- **TUGAS SINGKAT**: Tuliskan kembali tanpa perubahan bagian teks bacaan dari "Berita yang utama, medali" sampai "yang dimiliki seseorang.".

- **TEKS BACAAN**:
☆ ☆ ☆ ☆ ☆

Berita yang utama, medali berikutnya
Dalam sebuah surat yang dikirimkan untuk putrinya saat menjadi tahanan politik di Pulau Buru, Pramoedya Ananta Toer berpesan agar selalu menjaga kesehatan jiwa dan raga dengan rutin berolahraga. Karena bagaimanapun juga,tanpa adanya kesehatan jiwa dan raga maka apalah artinya kepintaran yang dimiliki seseorang.
Namun sekarang ini kiranya pesan itu tidak akan banyak dilakukan serta dipahami banyak orang. Terlebih lagi di kalangan wartawan yang sedang mengikuti ajang Pekan Olah Raga Wartawan Daerah (Porwada) yang diselenggarakan Persatuan Wartawan Indonesia (PWI) DIY.

☆ ☆ ☆ ☆ ☆

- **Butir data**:
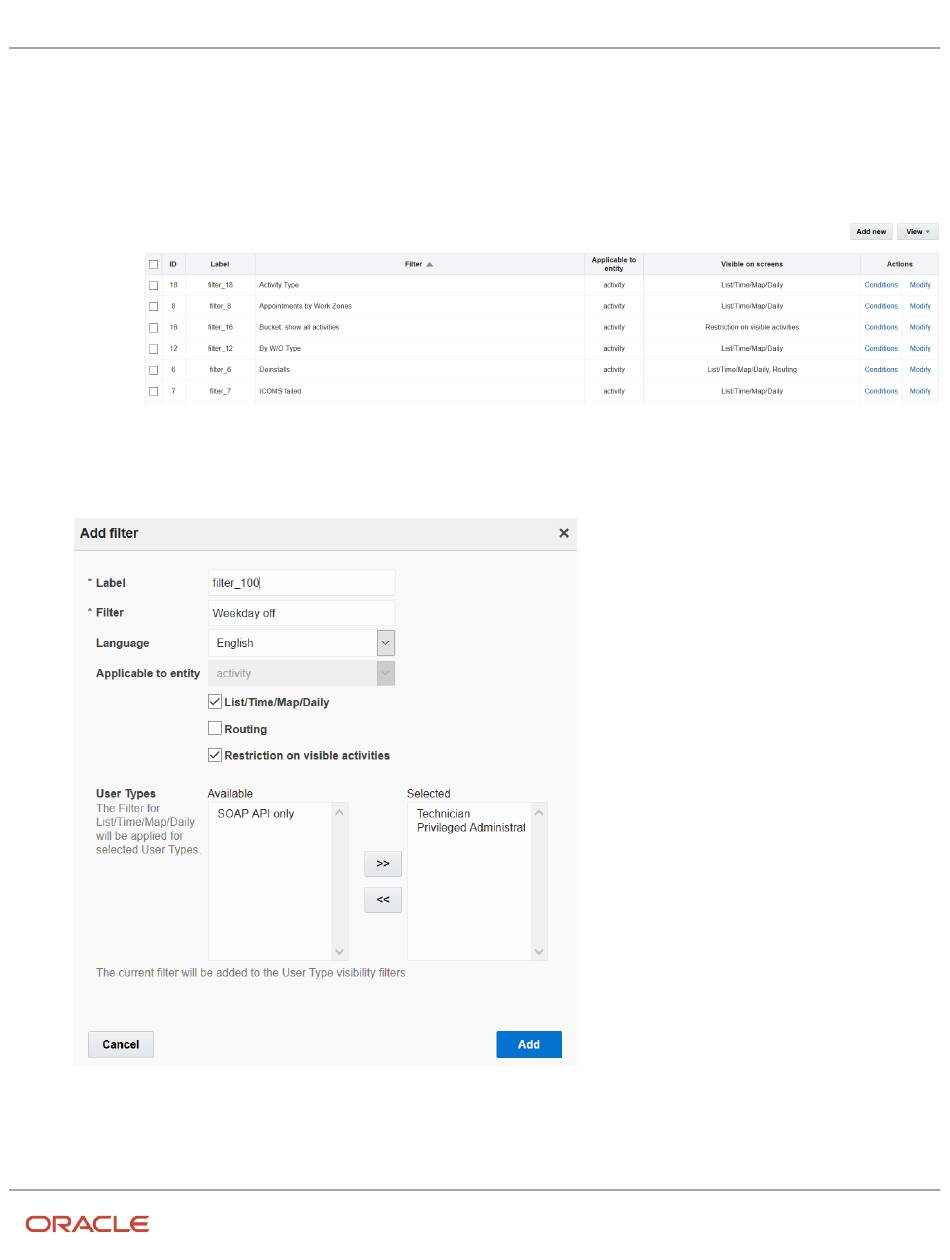Click the blue Add button

point(528,1044)
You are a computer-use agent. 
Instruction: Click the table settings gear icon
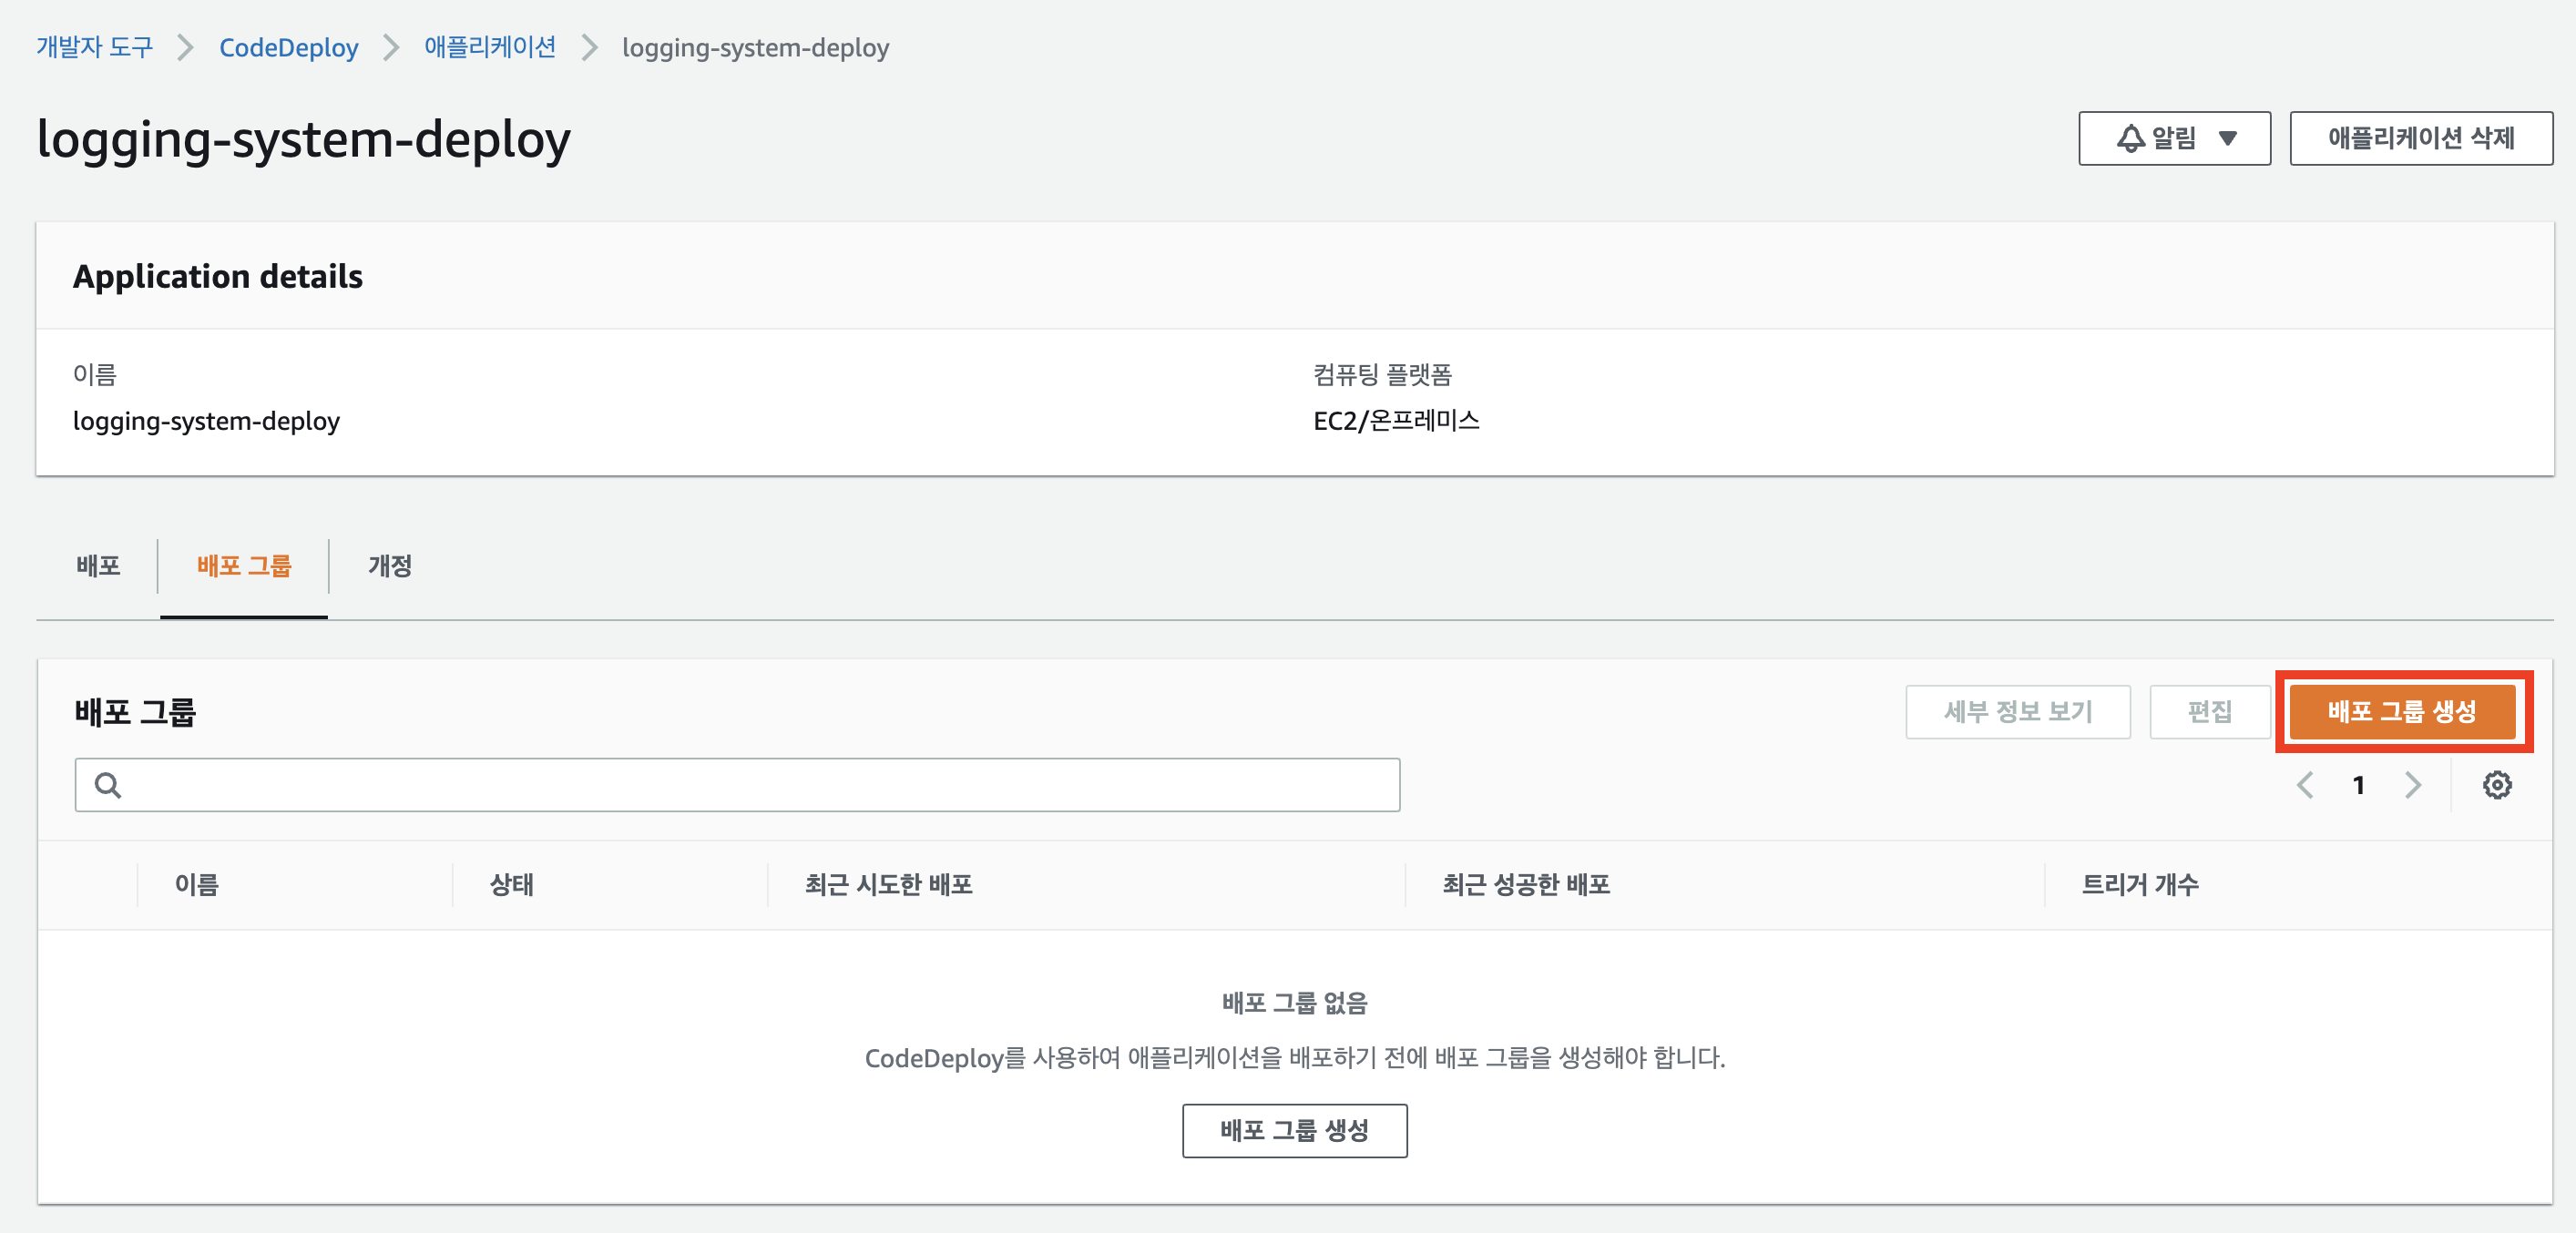(x=2496, y=785)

☆ ☆ ☆ ☆ ☆

- **HASIL LATIHAN**:
Berita yang utama, medali berikutnya
Dalam sebuah surat yang dikirimkan untuk putrinya saat menjadi tahanan politik di Pulau Buru, Pramoedya Ananta Toer berpesan agar selalu menjaga kesehatan jiwa dan raga dengan rutin berolahraga. Karena bagaimanapun juga,tanpa adanya kesehatan jiwa dan raga maka apalah artinya kepintaran yang dimiliki seseorang.